GIVEN PASSAGE:
○ ○ ○ ○ ○

Through our research, we learned that firms of different sizes have varying payout structures for their executives. We split the firms into 3 different size categories to allow for individual treatment during the regressions. Small firms were categorized with a maximum market cap at $10 billion, followed by medium at $200 billion, and large anything over $200 billion. After splitting the firms into their respective bins, we ran a Ridge Regression on our determinants for compensation (Independent Variables) against director/CEO total compensation (Dependent variable). We used GridSearchCV to optimize each of our models with the optimal alpha and K values. After many iterations, the best_pipe function was used to pick the set of parameters that fit the data the best. These parameters were then loaded into a file we had created for each firm size.

After splitting the firms in their respective bins, we ran a Ridge Regression on our determinates for compensation (Independent Variables) against director/CEO total compensation (Dependent variable).

We used GridSearchCV to optimized each our models for the alpha and K value. After many iterations, the best_alpha function was used to pick the set of parameters that fit the data the best.

	
														
numer_pipe = make_pipeline(SimpleImputer(strategy="mean"), StandardScaler())
cat_pipe = make_pipeline(OneHotEncoder())

preproc_pipe = make_column_transformer(
    (numer_pipe, make_column_selector(dtype_include=np.number)),
    (cat_pipe, ['gender']),
    remainder="drop",
)

ridge_pipe = Pipeline([
    ('preprocessor', preproc_pipe),
    ('ridge', Ridge())
])
alphas = list(np.linspace(0, 300, 25))
parameters = {'ridge__alpha': alphas}

grid_search = GridSearchCV(estimator=ridge_pipe, 
                        param_grid=parameters,
                        cv=cv,
                        scoring='r2',
                        error_score='raise')

results = grid_search.fit(X_train, y_train)

This code was used to start finding the applicable alpha for each group.

Despite optimizing our regression, the director model was unable to fit the firms in the "huge" bin within any degree of accuracy. This suggests that different determinants govern director compensation at giant firms. If we were to re-run the analysis, we would do more research to find different determinants. For the time being, we decided to omit the data because no meaningful predictions could be made.

○ ○ ○ ○ ○

Element and text location records:
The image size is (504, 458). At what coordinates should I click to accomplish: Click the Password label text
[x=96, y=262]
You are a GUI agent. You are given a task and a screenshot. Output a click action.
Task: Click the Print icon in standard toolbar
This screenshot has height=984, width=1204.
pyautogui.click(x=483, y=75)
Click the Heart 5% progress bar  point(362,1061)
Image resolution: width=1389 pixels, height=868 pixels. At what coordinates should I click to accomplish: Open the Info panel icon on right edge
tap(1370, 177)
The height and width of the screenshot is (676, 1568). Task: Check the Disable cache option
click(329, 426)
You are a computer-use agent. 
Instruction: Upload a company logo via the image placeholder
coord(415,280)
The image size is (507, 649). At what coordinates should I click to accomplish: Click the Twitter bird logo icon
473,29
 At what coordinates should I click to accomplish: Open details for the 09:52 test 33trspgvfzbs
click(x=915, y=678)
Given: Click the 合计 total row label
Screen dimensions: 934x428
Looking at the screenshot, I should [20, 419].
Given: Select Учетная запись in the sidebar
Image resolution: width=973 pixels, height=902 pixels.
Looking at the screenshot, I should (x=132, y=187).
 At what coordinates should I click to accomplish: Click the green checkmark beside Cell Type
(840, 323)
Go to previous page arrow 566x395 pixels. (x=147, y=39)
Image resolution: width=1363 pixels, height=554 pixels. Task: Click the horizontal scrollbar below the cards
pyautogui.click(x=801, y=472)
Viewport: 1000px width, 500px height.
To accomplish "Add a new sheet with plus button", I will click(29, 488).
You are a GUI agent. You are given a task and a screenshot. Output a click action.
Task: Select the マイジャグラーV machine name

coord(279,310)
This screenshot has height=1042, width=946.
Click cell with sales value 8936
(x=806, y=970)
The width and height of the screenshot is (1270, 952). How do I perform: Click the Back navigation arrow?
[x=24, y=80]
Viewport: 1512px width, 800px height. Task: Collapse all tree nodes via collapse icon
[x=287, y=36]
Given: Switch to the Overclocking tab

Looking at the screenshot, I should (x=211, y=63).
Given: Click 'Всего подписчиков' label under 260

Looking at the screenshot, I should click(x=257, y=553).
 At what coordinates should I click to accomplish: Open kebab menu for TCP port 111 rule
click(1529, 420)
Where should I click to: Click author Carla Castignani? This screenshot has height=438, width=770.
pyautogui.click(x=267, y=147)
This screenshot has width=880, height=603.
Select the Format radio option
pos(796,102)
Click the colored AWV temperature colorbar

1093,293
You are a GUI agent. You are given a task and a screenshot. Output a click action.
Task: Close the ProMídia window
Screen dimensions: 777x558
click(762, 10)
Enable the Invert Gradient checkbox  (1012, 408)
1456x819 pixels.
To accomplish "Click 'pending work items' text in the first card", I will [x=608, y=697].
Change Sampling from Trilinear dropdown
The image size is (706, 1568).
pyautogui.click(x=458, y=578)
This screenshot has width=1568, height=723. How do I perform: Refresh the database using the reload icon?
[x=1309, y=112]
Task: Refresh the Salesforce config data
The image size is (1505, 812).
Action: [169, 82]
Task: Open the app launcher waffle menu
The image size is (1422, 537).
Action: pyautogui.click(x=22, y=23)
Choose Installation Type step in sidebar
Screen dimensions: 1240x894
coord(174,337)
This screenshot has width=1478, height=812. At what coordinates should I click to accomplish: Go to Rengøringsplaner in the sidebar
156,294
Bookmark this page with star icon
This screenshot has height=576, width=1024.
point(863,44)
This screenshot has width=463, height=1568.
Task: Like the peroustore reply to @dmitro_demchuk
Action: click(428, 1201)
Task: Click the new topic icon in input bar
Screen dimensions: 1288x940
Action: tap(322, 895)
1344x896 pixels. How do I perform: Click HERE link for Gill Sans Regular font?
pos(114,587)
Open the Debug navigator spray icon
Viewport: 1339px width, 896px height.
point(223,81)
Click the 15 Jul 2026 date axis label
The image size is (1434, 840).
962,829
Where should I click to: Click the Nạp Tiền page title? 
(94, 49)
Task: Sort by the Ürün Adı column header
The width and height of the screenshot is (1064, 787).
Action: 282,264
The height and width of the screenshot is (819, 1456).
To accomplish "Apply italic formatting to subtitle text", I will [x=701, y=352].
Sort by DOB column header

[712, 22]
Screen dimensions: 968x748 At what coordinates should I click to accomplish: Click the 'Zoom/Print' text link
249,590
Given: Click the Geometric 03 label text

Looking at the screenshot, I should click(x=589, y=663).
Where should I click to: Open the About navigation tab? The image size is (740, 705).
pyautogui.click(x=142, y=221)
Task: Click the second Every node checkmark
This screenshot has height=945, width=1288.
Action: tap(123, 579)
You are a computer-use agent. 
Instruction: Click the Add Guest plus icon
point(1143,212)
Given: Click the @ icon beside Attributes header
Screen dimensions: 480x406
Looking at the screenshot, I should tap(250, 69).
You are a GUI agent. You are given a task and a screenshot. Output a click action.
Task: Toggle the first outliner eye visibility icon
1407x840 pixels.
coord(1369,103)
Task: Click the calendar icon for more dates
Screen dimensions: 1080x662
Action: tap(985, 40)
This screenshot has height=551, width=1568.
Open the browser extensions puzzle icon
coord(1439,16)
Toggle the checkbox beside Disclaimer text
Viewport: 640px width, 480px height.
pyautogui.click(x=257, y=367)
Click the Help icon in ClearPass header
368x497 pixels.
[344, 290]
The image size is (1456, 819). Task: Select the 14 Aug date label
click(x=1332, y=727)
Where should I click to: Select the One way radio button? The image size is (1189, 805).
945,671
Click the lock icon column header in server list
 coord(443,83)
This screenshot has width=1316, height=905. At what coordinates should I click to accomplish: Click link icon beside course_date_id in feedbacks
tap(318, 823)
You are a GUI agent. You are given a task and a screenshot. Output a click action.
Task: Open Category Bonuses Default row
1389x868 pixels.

○ ○ ○ ○ ○

EXERCISES:
A - Update the executive compensation write-up from "alphas = list(np.linspace(0, 300, 25))" up to and including "for each group.", with "grid_search" replaced by "ridge_search".
B - Answer these questions from the executive compensation write-up:
(i) What maximum market cap was set for small firms?
(ii) What strategy is given to SimpleImputer?
(iii) What scoring metric is passed to GridSearchCV?
C - List every keyword argument that the executive compensation write-up passes to GridSearchCV.
Work from the executive compensation write-up alone, since the material is not needed.

TASK-BY-TASK SOLUTIONS:
A -
alphas = list(np.linspace(0, 300, 25))
parameters = {'ridge__alpha': alphas}

ridge_search = GridSearchCV(estimator=ridge_pipe, 
                        param_grid=parameters,
                        cv=cv,
                        scoring='r2',
                        error_score='raise')

results = ridge_search.fit(X_train, y_train)

This code was used to start finding the applicable alpha for each group.

B -
(i) $10 billion
(ii) "mean"
(iii) 'r2'

C - estimator, param_grid, cv, scoring, error_score